Maker’s mark: “C&B” for Cocks & Bettridge

Date letter: “j” in a pointed shield for 1807-8

Duty mark: King’s head

Sterling mark: Lion passant 

Length: 7 cm (2, 75 in.); weight: c. 5,6 gr. (0,2 oz.)


Detailed Information

A George III Engraved Pastern-Hoof Caddy Spoon, Silver

This very well preserved, early and unusual, silver caddy spoon has the form of a pastern-hoof. The name has been given because of its similarities in shape to the lower leg of a horse (between fetlock and hoof).The bowl of the spoon has a raised pierced gallery and is engraved with prick dot designs on the upper rim of the bowl. In the middle, it has a lovely engraved flower. The handle is also decorated with floral designs and has an oval cartouche foreseen for a script initial. The spoon is in excellent condition and is very well marked on the reverse (handle).

A similar example is shown in Norie, 1988, plate 50, fig.a.

Caddy Spoon

Caddy spoons appear in the English silver since the mid-eighteenth century. They represent a new item within the different categories of silver flatware, due to the change of forms (particularly of the lid) of the tea caddies.

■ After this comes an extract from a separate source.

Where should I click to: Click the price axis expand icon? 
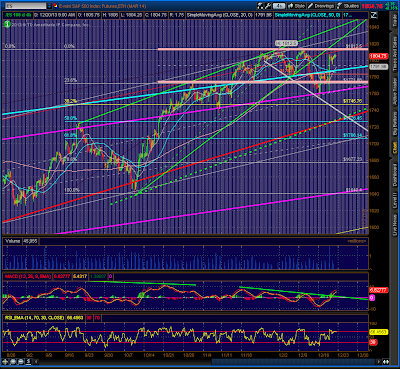point(374,15)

Caddy spoons like other flatware were often personalized through the initials of the owner, in order to be able to easily find the object in case of theft but also to show off the wealth.

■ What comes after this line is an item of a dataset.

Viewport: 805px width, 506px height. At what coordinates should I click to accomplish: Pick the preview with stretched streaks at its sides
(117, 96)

Caddy spoons were always required to be hallmarked.

Birmingham Silver

Birmingham was a rapidly expanding commercial center at the beginning of the eighteenth century. Cloth and leather trading became during this period less important and were replaced by metalworking skill. Above all, the production of toys, buckles and guns was very profitable for the city; Birmingham got even the nickname ‘the toy shop of Europe’. Leading toy maker in the town around the mid-eighteenth century was John Taylor. However, metal toy trade was in the decline by 1850.

In the domain of silvermaking in Birmingham, Matthew Boulton dominated there during 1760’s-1790’s. Among other small objects of high quality made in silver (e.g. toothpick boxes) belonged also the tea caddy spoons.


Cocks & Bettridge had they marked registered in 1796 and 1813. There are some fine examples of their work – and especially caddy spoons – preserved in private and public collections, like the National Gallery of Victoria, Melbourne and the Victoria & Albert Museum, London.


Jones, Kenneth Crisp (Hrsg.), The Silversmiths of Birmingham and their Marks 1750-1980, N.A.G. Press Ltd.: London, 1981.

Norie, John, Caddy spoons: An illustrated guide, London: Murray, 1988.